Amongst the samples gathered at UCLA, we simultaneously gathered additional covariates such as extent of surgical resection, Karnofsky Performance Scores (KPS), lesion locations, and MRI scans. We have begun to make all of these data available through a web interface in order to promote data sharing and exploration of gene expression differences in gliomas. All of the data added here are deposited in Gene Expression Omnibus (GEO), and can be explored at our real-time survival-synchronized search engine "Probeset Analyzer" [22
Clinical Decision Impact and Improved Public Disclosure
In large academic hospitals, tumours come from a wide variety of patients from across different cities, states, or countries. In contrast, local hospitals treat their regional constituencies.
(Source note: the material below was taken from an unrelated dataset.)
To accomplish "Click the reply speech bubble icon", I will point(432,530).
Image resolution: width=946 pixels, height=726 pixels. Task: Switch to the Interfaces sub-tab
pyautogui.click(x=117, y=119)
The potential for demographically-biased patient populations and biased tumour subsets is a possibility. These trends can reinforce particular treatment strategies at local institutions over time. For example, if patients from a community highly populated by retirees (e.g. southern Florida) presented with a GBM, clinicians would be apt to predict that these older patients would likely succumb to their malignancies within one year. Current treatment for patients diagnosed with high grade gliomas consists of surgical resection followed by toxic and expensive therapy schedules that are minimally effective. But if these elderly patients were suffering from a PN tumour, they would have a high likelihood for surviving at least two to three years or longer. These patients could then be distinguished from patients who otherwise present identically under the microscope or according to their patient biographical sketch. This would permit time to enrol in potentially beneficial clinical trials. Thus, if grade and age alone were considered for prognosis, these factors would lead clinicians to prescribe unnecessary treatments due to trends reinforced by regional sampling biases.